Tuesday, August 20, 2019
Ephedra: Asking For Trouble? :: Botany
Ephedra: Asking For Trouble? A member of the phylum Gnetophyta, the Ephedra genus is a perennial, dioecious shrub that reaches 1 1/2 to 4 feet tall (7). There are multiple species of this genus that inhabit the desert regions in certain parts of the world. The three species E. sinica, E. intermedia, and E. equisetina are found in Asia, particularly China and Mongolia. Ephedra distacha is from Europe. India and Pakistan are home to E. gerardiana.
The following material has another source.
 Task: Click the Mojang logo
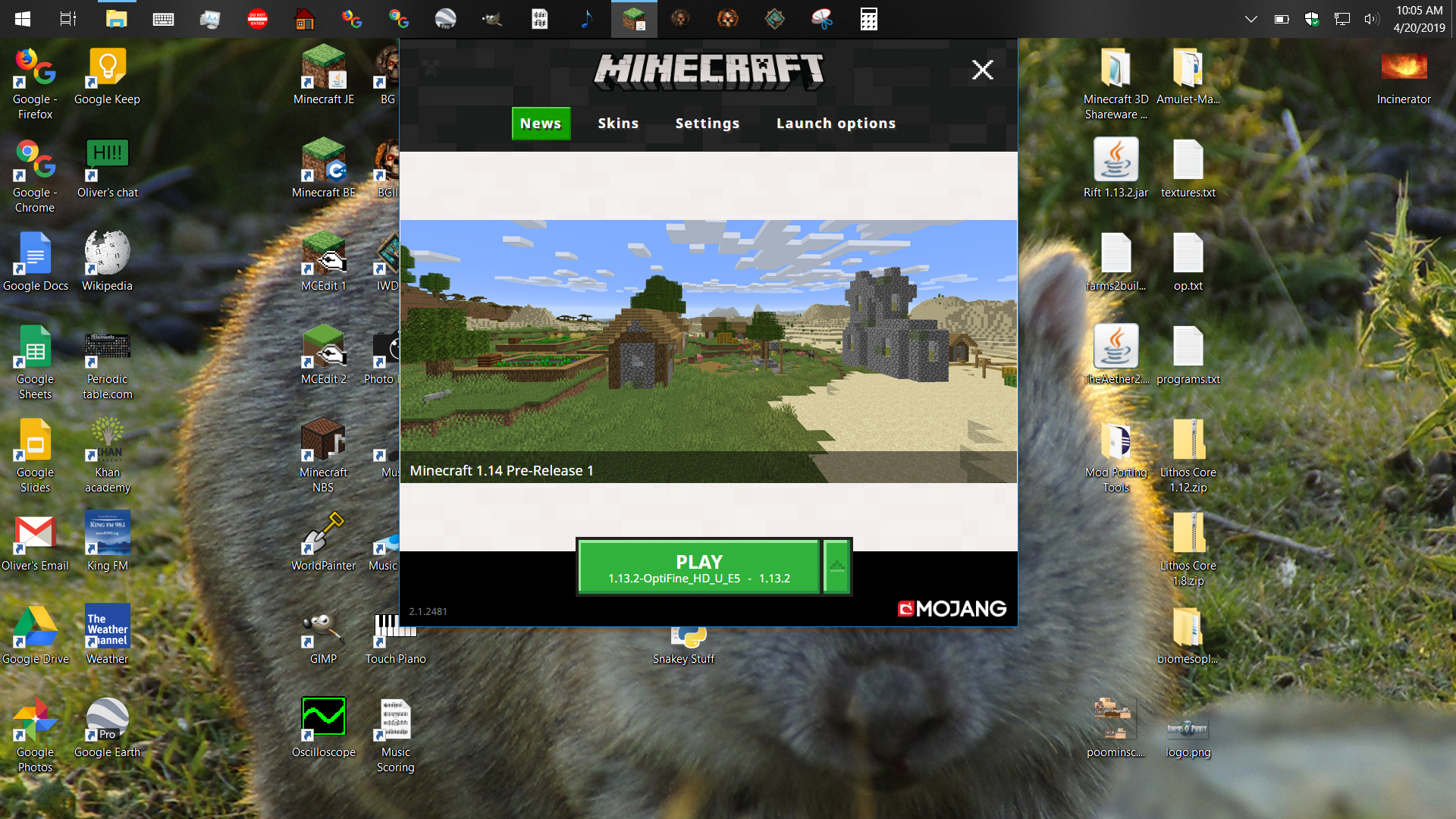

North American species consist of E. nevadensis (Mormon tea), E. viridis (desert tea), E. americana, and E. trifurca (7). It takes an average of four years for the shrub to achieve maturation (10) and is harvested in the fall (11). Ephedra has been used medicinally for hundreds, even thousands of years in the regions where it grows. For more than 5000 years, Ephedra's stems have been dried to cure multiple ailments in China. The first records of its use can be found in a Chinese compilation of herbs called Shen Nong Ben Cao Jing (11), which dates back to the first century A.D. (5) E. sinica, called Tsaopen-Ma Huang (2), is the most common species used. Ma Huang refers to the stem and branch, whereas Ma Huanggen refers to the root and rhizome. Ma Huang was used primarily in the treatment of the common cold, asthma, hay fever, bronchitis, edema, arthritis, fever, hypotension, and urticaria (hives). Ma Huanggen's effect is believed to oppose that of the stem and branches. Its use was limited to the treatment of profuse night sweating" (7). Ma Huang was believed to relieve other ailments such as headaches, urinary tract infections, and venereal diseases (10). The Chinese prepared Ephedra different ways, such as extracts and compresses. However, the most common preparation of Ma Huang was as a tea. The stems were dried in the sun and either broken into pieces or crushed into a powder. It was then boiled in a mixture of honey and water. Sometimes it was boiled until only the residue remained, and then consumed (8). Tea appears to be the most common preparation of Ephedra as a medicine in India and North America as well. In India and Pakistan, the stems of E. geradinia were used to treat asthma (8). An ancient collection of Hindu sacred writings called the Rigved gives mention of a drink called soma. Soma was a juice made from Ephedra and was believed to promote longevity (6).